*** EXTRACTED INFORMATION ***
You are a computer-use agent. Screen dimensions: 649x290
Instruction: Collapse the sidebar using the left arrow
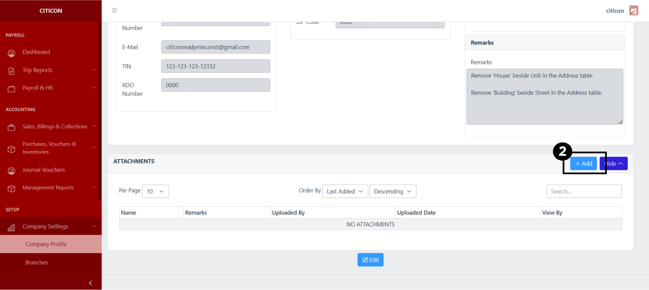coord(90,283)
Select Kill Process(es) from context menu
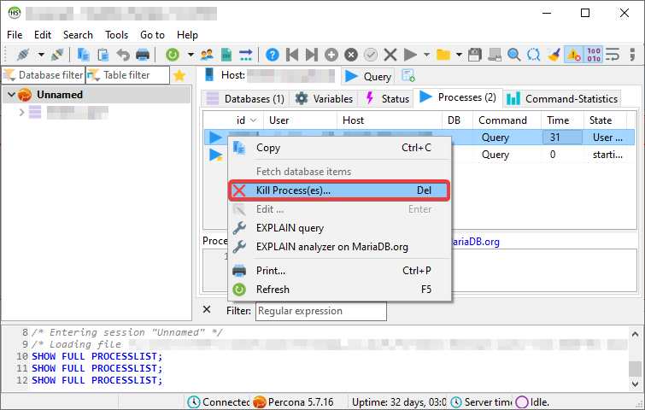 point(339,190)
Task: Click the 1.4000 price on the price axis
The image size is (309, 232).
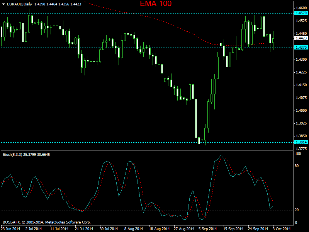Action: click(x=301, y=111)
***
Repeat each of the records exactly as written, except for the pictures, which are to be left out.

**EXPECTED ANSWER**
You are a computer-use agent. Screen dimensions: 649x290
Instruction: Collapse the sidebar using the left arrow
coord(90,283)
Select Kill Process(es) from context menu
 point(339,190)
Task: Click the 1.4000 price on the price axis
The image size is (309, 232).
Action: click(x=301, y=111)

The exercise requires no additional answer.